TL;DR

New research from Gallup reveals AI adoption may be flatlining after initial enthusiasm, with the total number of AI users remaining unchanged and 49% of US workers reporting they never use AI at work. Separate research from Hitachi Vantara found 95% of organisations are seeing zero return on generative AI investments due to infrastructure gaps.

Adoption Plateau Emerges

Gallup’s Q4 2025 research found daily AI use increased just two percentage points and frequent use rose only three percentage points quarter-over-quarter. Despite considerable corporate investment and media attention, half of the US workforce reports never using AI in their roles.

Clear sector biases are evident, with technology, finance, and professional services leading adoption, alongside education.
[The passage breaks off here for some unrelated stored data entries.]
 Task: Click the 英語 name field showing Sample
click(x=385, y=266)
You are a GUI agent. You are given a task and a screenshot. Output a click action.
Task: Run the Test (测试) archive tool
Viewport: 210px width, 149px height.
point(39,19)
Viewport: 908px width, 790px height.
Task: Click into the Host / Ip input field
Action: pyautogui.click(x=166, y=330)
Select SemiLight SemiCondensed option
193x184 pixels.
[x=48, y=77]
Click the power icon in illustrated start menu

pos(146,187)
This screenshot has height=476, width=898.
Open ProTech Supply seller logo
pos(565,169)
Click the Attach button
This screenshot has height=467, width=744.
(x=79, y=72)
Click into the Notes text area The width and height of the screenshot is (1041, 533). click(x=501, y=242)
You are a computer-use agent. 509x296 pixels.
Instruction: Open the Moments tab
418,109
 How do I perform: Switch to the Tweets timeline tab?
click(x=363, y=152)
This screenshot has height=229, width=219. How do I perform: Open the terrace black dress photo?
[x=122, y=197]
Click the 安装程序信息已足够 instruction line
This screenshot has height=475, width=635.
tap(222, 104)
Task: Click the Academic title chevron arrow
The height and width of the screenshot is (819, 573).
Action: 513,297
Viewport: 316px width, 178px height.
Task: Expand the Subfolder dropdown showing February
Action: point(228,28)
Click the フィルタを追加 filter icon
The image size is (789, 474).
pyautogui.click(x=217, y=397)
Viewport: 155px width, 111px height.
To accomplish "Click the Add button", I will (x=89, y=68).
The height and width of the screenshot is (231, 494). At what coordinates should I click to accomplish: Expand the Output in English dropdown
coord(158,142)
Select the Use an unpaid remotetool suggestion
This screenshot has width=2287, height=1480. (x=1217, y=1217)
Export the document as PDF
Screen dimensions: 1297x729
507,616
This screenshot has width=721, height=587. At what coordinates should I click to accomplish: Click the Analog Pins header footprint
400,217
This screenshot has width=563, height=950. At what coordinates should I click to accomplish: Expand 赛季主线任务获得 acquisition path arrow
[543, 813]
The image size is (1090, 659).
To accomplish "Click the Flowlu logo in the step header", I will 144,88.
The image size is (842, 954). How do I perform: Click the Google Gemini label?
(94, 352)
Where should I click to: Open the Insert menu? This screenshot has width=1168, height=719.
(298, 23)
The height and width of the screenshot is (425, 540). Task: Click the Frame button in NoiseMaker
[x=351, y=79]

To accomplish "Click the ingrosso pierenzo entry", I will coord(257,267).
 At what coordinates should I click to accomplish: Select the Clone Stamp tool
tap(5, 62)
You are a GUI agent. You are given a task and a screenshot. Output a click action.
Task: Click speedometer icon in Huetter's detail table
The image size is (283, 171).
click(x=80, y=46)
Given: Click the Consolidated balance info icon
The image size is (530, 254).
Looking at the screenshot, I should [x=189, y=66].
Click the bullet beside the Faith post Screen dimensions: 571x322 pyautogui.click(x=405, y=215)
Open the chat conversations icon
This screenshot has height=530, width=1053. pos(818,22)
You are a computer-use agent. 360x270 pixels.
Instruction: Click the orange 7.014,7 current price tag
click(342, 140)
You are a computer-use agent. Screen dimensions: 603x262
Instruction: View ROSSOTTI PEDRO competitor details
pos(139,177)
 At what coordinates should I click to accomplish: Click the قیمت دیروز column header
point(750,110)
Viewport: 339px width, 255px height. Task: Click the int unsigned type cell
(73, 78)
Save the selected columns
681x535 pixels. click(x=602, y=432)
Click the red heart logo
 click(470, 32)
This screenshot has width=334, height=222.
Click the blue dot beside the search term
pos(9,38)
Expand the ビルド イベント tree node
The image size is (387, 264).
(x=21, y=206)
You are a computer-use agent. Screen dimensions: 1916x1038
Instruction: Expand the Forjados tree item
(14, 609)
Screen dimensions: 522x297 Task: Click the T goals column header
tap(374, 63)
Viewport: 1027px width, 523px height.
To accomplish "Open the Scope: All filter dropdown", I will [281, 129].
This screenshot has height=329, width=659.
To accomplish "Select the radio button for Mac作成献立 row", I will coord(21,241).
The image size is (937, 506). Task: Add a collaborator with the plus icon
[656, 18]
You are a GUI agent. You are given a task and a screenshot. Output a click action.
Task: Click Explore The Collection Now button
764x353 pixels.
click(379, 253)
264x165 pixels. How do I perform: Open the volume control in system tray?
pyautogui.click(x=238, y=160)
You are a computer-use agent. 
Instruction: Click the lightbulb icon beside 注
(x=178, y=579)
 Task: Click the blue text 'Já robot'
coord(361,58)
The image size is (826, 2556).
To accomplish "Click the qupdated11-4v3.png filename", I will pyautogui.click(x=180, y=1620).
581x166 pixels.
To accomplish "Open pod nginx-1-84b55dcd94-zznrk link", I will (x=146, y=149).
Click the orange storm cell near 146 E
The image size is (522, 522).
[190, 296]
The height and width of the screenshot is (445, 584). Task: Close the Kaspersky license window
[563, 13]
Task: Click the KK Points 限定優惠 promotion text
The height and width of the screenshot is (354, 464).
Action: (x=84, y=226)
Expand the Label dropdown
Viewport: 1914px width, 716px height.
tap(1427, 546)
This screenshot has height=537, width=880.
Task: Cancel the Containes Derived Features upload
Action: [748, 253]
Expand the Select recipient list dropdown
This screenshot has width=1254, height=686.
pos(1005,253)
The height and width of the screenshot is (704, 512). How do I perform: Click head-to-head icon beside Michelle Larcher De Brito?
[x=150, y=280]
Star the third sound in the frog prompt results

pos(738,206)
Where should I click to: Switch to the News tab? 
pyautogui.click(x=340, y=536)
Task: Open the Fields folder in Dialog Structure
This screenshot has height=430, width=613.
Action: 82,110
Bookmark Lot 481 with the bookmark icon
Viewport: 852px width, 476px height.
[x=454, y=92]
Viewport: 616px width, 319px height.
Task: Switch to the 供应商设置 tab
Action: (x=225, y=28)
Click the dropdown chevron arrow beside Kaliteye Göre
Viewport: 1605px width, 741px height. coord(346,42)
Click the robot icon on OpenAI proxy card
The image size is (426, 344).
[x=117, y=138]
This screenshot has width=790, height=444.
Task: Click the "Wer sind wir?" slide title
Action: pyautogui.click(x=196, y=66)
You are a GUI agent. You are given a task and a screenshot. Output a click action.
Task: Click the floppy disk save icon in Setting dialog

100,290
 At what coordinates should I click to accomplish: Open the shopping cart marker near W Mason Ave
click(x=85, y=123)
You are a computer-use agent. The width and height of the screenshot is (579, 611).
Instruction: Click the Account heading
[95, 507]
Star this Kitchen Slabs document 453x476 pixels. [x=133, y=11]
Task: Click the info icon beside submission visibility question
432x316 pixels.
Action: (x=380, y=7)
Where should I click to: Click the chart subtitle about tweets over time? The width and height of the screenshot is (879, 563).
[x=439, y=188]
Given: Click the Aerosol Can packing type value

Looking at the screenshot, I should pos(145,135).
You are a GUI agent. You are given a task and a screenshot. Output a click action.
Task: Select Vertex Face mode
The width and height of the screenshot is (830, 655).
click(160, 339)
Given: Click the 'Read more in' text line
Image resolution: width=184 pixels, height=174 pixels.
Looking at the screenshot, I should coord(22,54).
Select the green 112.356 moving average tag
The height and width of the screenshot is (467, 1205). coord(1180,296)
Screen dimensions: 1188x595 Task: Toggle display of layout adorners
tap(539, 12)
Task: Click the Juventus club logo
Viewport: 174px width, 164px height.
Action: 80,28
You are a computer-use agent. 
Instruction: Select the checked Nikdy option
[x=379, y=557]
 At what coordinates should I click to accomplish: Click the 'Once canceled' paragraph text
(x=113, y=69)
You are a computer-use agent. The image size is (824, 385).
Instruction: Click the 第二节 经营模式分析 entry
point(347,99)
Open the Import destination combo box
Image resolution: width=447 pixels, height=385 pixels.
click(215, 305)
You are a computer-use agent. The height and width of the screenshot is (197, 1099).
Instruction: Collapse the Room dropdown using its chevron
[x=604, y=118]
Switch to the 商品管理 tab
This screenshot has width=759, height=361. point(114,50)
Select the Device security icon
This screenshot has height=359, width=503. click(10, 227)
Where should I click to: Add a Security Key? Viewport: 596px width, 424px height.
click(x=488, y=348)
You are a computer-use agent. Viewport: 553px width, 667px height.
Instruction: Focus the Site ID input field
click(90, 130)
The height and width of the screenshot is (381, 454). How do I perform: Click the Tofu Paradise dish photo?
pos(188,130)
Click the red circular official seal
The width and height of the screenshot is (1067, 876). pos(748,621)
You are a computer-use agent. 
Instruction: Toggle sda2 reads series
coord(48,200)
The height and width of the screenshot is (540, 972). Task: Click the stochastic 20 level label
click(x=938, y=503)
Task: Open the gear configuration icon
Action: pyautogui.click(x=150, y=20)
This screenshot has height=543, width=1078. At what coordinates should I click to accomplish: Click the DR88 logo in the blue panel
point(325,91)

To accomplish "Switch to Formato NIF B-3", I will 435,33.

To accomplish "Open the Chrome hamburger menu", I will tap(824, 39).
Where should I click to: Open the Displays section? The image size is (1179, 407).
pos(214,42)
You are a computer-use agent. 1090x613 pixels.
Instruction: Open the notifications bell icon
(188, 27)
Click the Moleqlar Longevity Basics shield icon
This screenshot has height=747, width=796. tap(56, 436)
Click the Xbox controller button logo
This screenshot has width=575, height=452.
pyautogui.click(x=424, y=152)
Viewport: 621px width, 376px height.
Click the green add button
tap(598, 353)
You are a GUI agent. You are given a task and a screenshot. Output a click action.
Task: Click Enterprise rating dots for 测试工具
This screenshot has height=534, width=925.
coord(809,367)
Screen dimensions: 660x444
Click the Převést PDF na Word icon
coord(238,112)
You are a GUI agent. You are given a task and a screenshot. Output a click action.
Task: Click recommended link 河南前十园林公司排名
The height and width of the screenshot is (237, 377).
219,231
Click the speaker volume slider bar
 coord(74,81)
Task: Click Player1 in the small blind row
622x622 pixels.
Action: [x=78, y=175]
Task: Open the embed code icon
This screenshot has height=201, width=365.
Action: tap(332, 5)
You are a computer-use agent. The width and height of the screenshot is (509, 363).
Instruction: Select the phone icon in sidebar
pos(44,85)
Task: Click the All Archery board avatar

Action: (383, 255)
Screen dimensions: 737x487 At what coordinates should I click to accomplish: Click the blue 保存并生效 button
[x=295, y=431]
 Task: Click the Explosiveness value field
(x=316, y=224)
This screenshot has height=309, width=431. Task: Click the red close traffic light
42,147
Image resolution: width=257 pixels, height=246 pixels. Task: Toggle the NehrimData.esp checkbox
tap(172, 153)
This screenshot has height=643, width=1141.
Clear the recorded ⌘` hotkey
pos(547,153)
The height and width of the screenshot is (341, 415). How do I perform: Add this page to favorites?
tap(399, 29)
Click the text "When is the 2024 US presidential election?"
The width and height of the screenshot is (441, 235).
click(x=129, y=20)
The biggest growth came from ‘remote-capable’ desk-based roles, more than doubling from 28% in 2023 to 66% in 2025. Non-remote-capable roles lag approximately two years behind at 32%.

The Leadership-Worker Gap

There’s a significant divide in AI usage by seniority. Leaders (69%) and managers (55%) are considerably more likely to use AI compared with individual contributors (40%). This gap suggests AI tools may be filtering down slowly through organisations, or that frontline workers see less relevance in current applications.

The ROI Challenge

Hitachi Vantara research reveals a stark deployment-versus-usage divide. While 98% of companies are using, piloting, or exploring AI, a striking 95% are getting zero return on their generative AI investments due to infrastructure gaps.

Only 42% of organisations consider themselves data-mature, despite high-quality data being identified as the top driver for AI success. ‘AI succeeds when the data behind it is trusted, well-governed and resilient,’ noted Hitachi Vantara CEO Sheila Rohra.

Looking Forward

The findings suggest existing AI users will increase their usage frequency before broader workforce adoption occurs. Clear use cases, rather than speculative investments, will drive meaningful growth. Trust, security, and governance must become priorities to address concerns about data breaches, unreliable outputs, and regulatory risks that continue to hamper enterprise AI adoption.